Problems to solve =
1 > In the post about ripping DVDs, transcribe the passage from "IIRC, most of" to "life's precious time.".
2 > Answer these questions using the post about ripping DVDs:
(a) What pixel dimensions does the post give for standard definition DVDs?
(b) About how many DVDs did the writer rip?
(c) How long did ripping a DVD take on the 2013 i7 MacBook Air?

── Reading text

If you are talking about DVD's, they are standard definition 480x720 pixels. It's a big waste of space and ripping time to use SuperHQ 1080 for those files. Use the SuperHQ 480p setting and you will get the best possible quality from that source. But if you do some tests, I think you'll find that you can't usually tell the difference between SuperHQ and one of the lower quality settings.

IIRC, most of my movies (also ripped from DVD) are in the 1.5 to 2gb file size range.
 
WOW 700 that's a hell of a lot of stress to put on a computer. And a lot of life's precious time.

I ripped about 1200 DVD's over a period of a couple years. Initially I used my old 2008 MBP since it has an internal DVD drive and isn't used for anything else. But after awhile I realized what a dog Handbrake is with an old Core2Duo machine on MacOSX 10.5.9. So I switched to ripping them on my 2013 i7 MacBook Air. A DVD that took over an hour to rip on the old MBP only took 15 to 20 minutes on the newer computer.

────
── Supplied material

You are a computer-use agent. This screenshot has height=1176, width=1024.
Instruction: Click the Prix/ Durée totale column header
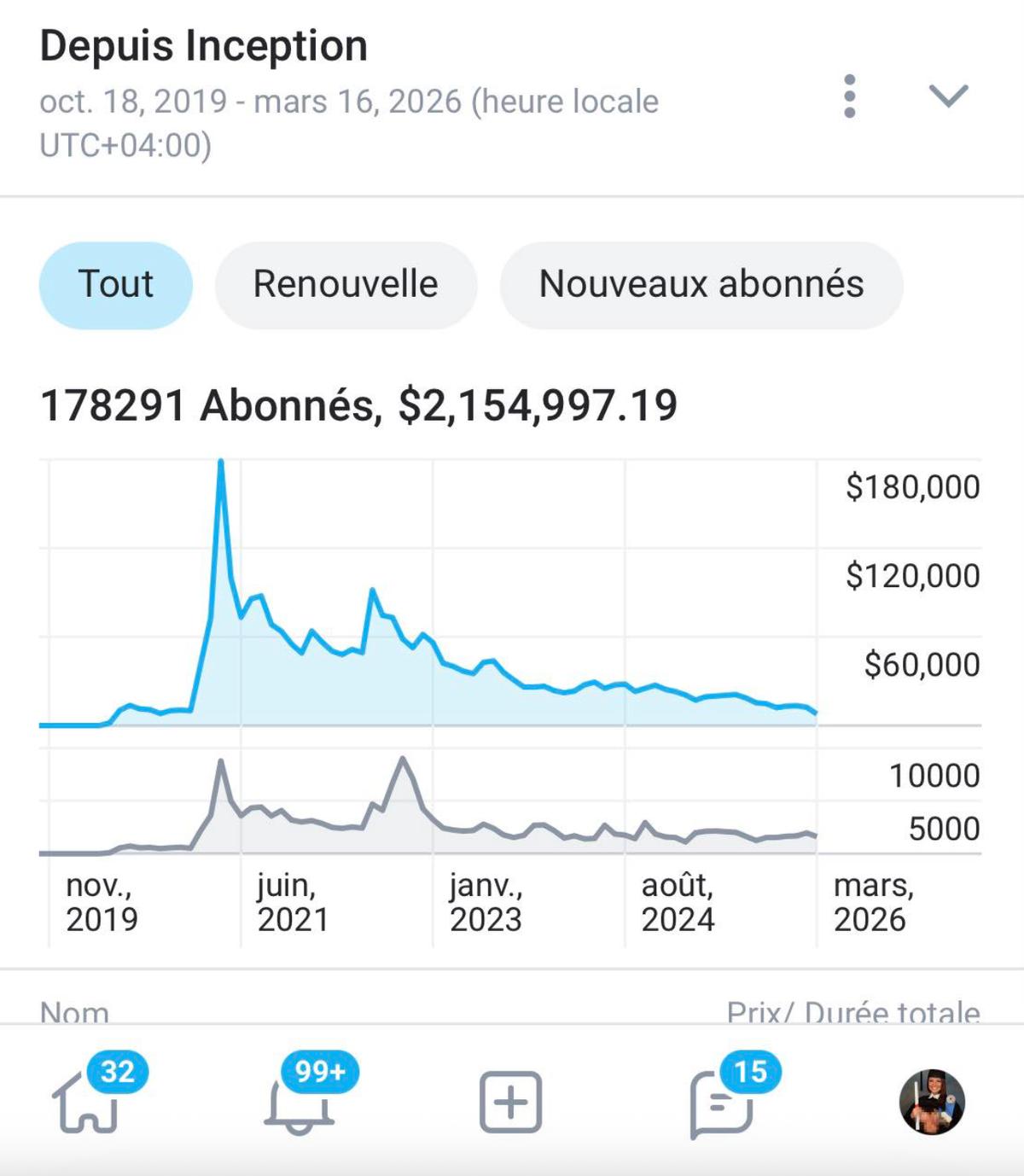852,1012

────

Responses to the exercise =
1 >
IIRC, most of my movies (also ripped from DVD) are in the 1.5 to 2gb file size range.
 
WOW 700 that's a hell of a lot of stress to put on a computer. And a lot of life's precious time.

2 >
(a) 480x720 pixels
(b) About 1200
(c) 15 to 20 minutes